阪口委員 一方で、二〇五〇年までにCO2を八〇%削減するという大きな目標がございますが、こちらの方は現在も生きているという考えでよろしいんでしょうか。

関(荘)政府参考人 ただいま御指摘の点は、ラクイラ・サミットにおきましてG8の合意文書の中に書き込まれたものでございまして、我が国はこれを受けまして、昨年改定いたしました環境基本法に基づきます環境基本計画の中に二〇五〇年八〇%削減ということを明記してございます。

阪口委員 この点について、中央環境審議会が、再生可能エネルギーそして省エネ社会を構築するためには、二〇三〇年までに百三十五兆円から百六十三兆円の追加投資が必要だという指摘をしています。これは二〇一二年の六月に発表されているということですが、その中では、回収額が二百五兆円から二百四十一兆円であると。

 要するに、それだけの投資をすれば、それに見合う、それ以上の成果があるということでございますが、二〇五〇年というのは大変に先のことです。三十数年後というのは人口動態や社会の構造が大きく変化している可能性はありますけれども、中心になる戦略と、そして、この追加投資百三十五兆円から百六十三兆円の中で、政府による支出が大体累計でどれぐらいと見込まれているのか、もしその件に関して何らかの数字が出されているのであれば、お伺いをしたいと思います。

**設問:**
• A. CO2削減をめぐる質疑から、「阪口委員 一方で、二〇五〇年」から「から二百四十一兆円であると。」までの箇所をそのまま書き写してください。
• B. CO2削減をめぐる質疑のうち「この点について、中央環境審議会が」で始まる段落を、主な事実を残して箇条書きに書き直してください。

**提供資料:**
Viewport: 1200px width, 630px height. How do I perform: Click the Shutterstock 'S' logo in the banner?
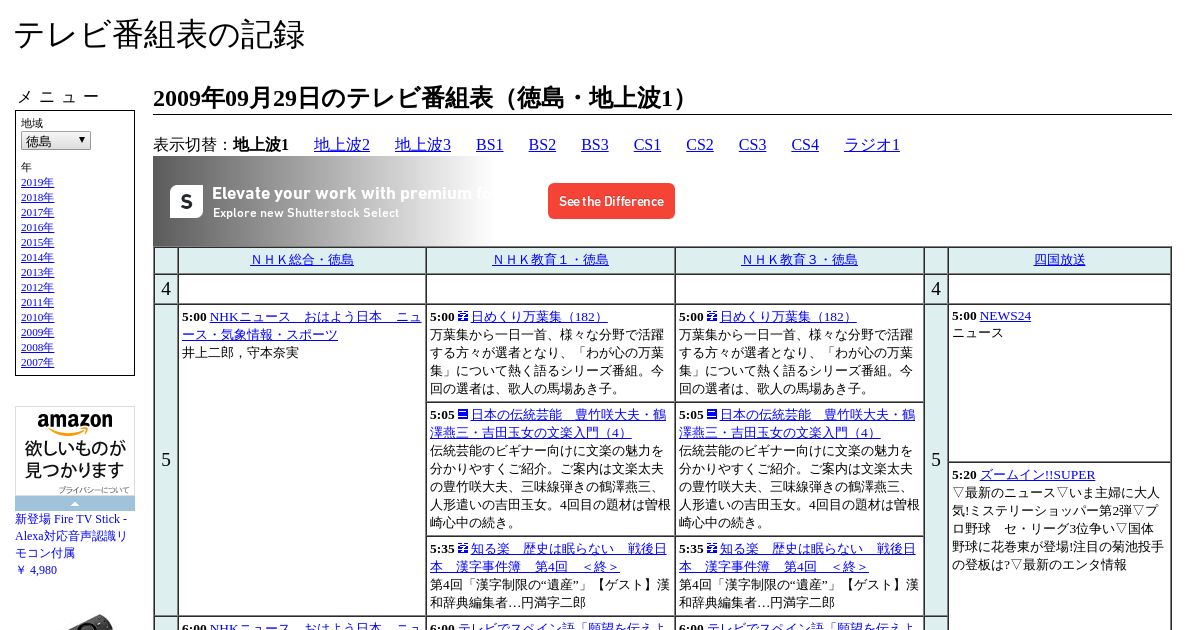(186, 201)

**解答例:**
• A.
阪口委員 一方で、二〇五〇年までにCO2を八〇%削減するという大きな目標がございますが、こちらの方は現在も生きているという考えでよろしいんでしょうか。

関(荘)政府参考人 ただいま御指摘の点は、ラクイラ・サミットにおきましてG8の合意文書の中に書き込まれたものでございまして、我が国はこれを受けまして、昨年改定いたしました環境基本法に基づきます環境基本計画の中に二〇五〇年八〇%削減ということを明記してございます。

阪口委員 この点について、中央環境審議会が、再生可能エネルギーそして省エネ社会を構築するためには、二〇三〇年までに百三十五兆円から百六十三兆円の追加投資が必要だという指摘をしています。これは二〇一二年の六月に発表されているということですが、その中では、回収額が二百五兆円から二百四十一兆円であると。

• B.
- 中央環境審議会の指摘：再生可能エネルギーと省エネ社会の構築には、二〇三〇年までに百三十五兆円から百六十三兆円の追加投資が必要
- 発表時期：二〇一二年六月
- 回収額：二百五兆円から二百四十一兆円